* _Texte fourni_
L’imbroglio continue autour de la vraie fausse démission du président de l’Assemblée populaire nationale (APN) algérienne, malgré les démentis de ce dernier et des dispositions réglementaires pas si souples.
La crise au sein de l’Assemblée populaire nationale (APN) se corse. Le chef du groupe parlementaire Nahda-Adala-Bina, Lakhdar Benkhellaf, a dénoncé mardi l’annulation par le ministère des Affaires étrangères d’une rencontre au Parlement entre l’association d’amitié algéro-japonaise qu’il préside et l’ambassadeur du Japon à Alger.
Le député a récusé cette immixtion du département des Affaires étrangères dans le fonctionnement de l’APN. Il a aussi révélé que le président de cette institution, Saïd Bouhadja, devait recevoir ce mardi l’ambassadeur de la Tunisie, mais cette rencontre a également été annulée.
>>> À LIRE – Algérie : le président de l’Assemblée nationale sur le départ ?
Quelques heures après cette sortie fracassante du parlementaire islamiste, l’agence algérienne de presse (APS) a tenté de rectifier le tir en imputant au président de l’Assemblée la décision de suspendre les activités programmées dans le cadre de la diplomatie parlementaire.
Une décision qui fait suite à la motion présentée par les présidents de cinq groupes parlementaires réclamant sa démission, a précisé l’APS, à savoir le Front de libération nationale (FLN, parti de Bouhadja), le Rassemblement national démocratique (RND) présidé par le Premier ministre Ahmed Ouyahia, le Mouvement populaire algérien (MPA) de l’ancien ministre du commerce Amara Benyounes, Tajamou Amal el-Jazaïr (TAJ) de l’ancien ministre des Travaux publics, et le groupe parlementaire des indépendants.
Empêcher Bouhadja d’accéder au Parlement ?
Après le blocage des activités du bureau de l’APN et le travail des commissions permanentes (la Commission des finances et des affaires juridiques a annulé ses réunions consacrées à l’examen du projet de loi de finances pour 2019), c’est aux prérogatives diplomatiques que s’attaquent désormais les auteurs de la cabale contre Saïd Bouhadja pour le contraindre à quitter son poste.
La prochaine étape, avancent certaines sources parlementaires, serait de l’empêcher d’accéder carrément au Parlement. Pour accentuer la pression contre Saïd Bouhadja, le FLN a décidé d’impliquer Mahdjoub Bedda, ministre chargé des relations avec le Parlement et membre du FLN. Ce dernier a assisté lundi à la réunion du bureau politique de son parti pour étudier les actions à mettre en œuvre afin « d’accélérer » le départ du président de l’APN.

* _Consigne 1_
Répétez l'article sur l'APN, tout ce qui va de « Une décision qui » jusqu'à « au Parlement ? ».
* _Consigne 2_
Pour chaque affirmation, indiquez s'il vous plaît par oui ou non si elle concorde avec l'article sur l'APN, en citant fidèlement les mots qui en décident : (a) Lakhdar Benkhellaf préside l'association d'amitié algéro-japonaise. (b) Saïd Bouhadja devait recevoir mardi l'ambassadeur du Japon. (c) La motion réclamant la démission du président de l'APN a été présentée par les présidents de cinq groupes parlementaires.

* _Données recueillies_
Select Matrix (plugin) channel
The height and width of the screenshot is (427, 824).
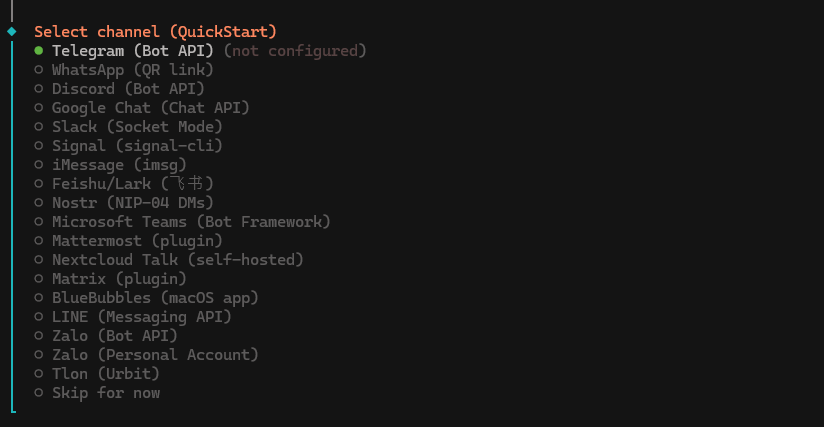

* _Réponse 1_
Une décision qui fait suite à la motion présentée par les présidents de cinq groupes parlementaires réclamant sa démission, a précisé l’APS, à savoir le Front de libération nationale (FLN, parti de Bouhadja), le Rassemblement national démocratique (RND) présidé par le Premier ministre Ahmed Ouyahia, le Mouvement populaire algérien (MPA) de l’ancien ministre du commerce Amara Benyounes, Tajamou Amal el-Jazaïr (TAJ) de l’ancien ministre des Travaux publics, et le groupe parlementaire des indépendants.
Empêcher Bouhadja d’accéder au Parlement ?

* _Réponse 2_
(a) Oui : « l’association d’amitié algéro-japonaise qu’il préside ».
(b) Non : « Saïd Bouhadja, devait recevoir ce mardi l’ambassadeur de la Tunisie ».
(c) Oui : « la motion présentée par les présidents de cinq groupes parlementaires réclamant sa démission ».